» **TRECHO DO DOCUMENTO**:

Zygmunt Bauman, aborda o assunto na sua obra, Em Busca da Política, Zahar Editores, 2000. Afirma ele o seguinte:

Os operadores de capital da nossa época [a elite global de hoje] têm uma notável semelhança com os proprietários de terras pré-modernos que viviam longe das suas propriedades. A sua ligação com as localidades das quais retiram o excedente de produção é, no entanto, ainda mais ténue do que os laços que uniam aqueles proprietários fundiários às suas terras distantes.

Mesmo quando fisicamente ausentes e não integrando nem social nem culturalmente a localidade, os antigos senhores de terras eram assim mesmo proprietários fundiários, daí ser necessária uma certa preocupação em preservar a capacidade da terra em produzir riqueza, caso contrário secaria a fonte da sua riqueza e poder. No caso desses senhores de terras dos tempos pré-modernos, o poder era acompanhado de obrigações, ainda que diluídas, e a exploração andava de mãos dadas com algum tipo de solidariedade — ainda que frágil e pouco confiável — para com a sorte dos explorados. Já não é mais esse o caso ou pelo menos não tem que ser — e as pressões globais combinadas dos todo-poderosos mercados financeiro, accionista e bancário cuidam para que assim não seja.

» **DADOS FORNECIDOS**:
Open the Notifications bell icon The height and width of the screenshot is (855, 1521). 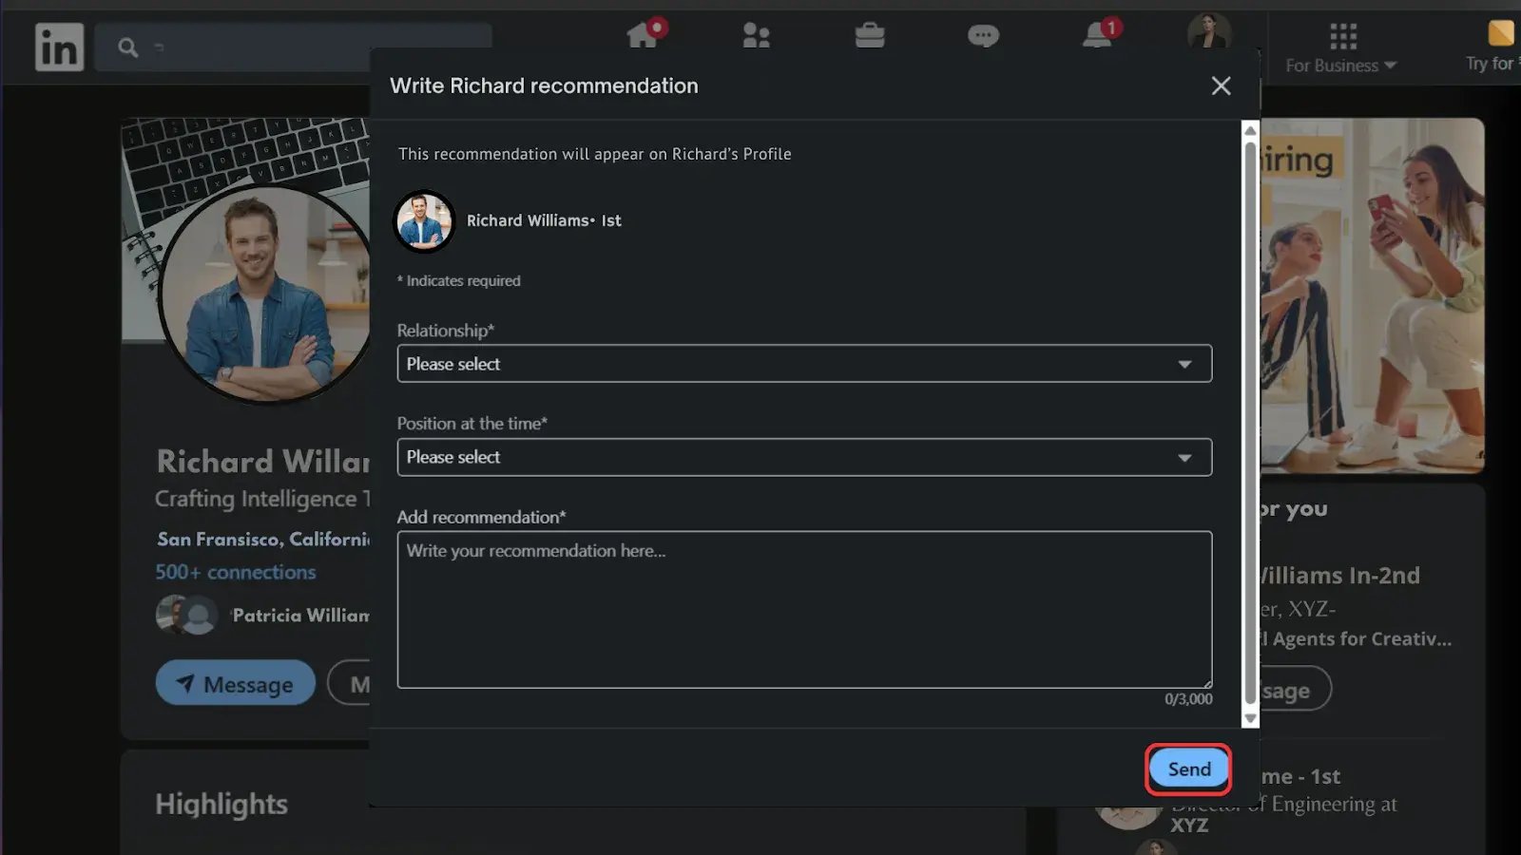[1097, 36]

» **EM QUE CONSISTE**:
Copie sem alterações, do trecho de Bauman sobre os operadores de capital, a passagem que vai de "Os operadores de" até "suas terras distantes.".

» **RESPOSTA ESCRITA**:
Os operadores de capital da nossa época [a elite global de hoje] têm uma notável semelhança com os proprietários de terras pré-modernos que viviam longe das suas propriedades. A sua ligação com as localidades das quais retiram o excedente de produção é, no entanto, ainda mais ténue do que os laços que uniam aqueles proprietários fundiários às suas terras distantes.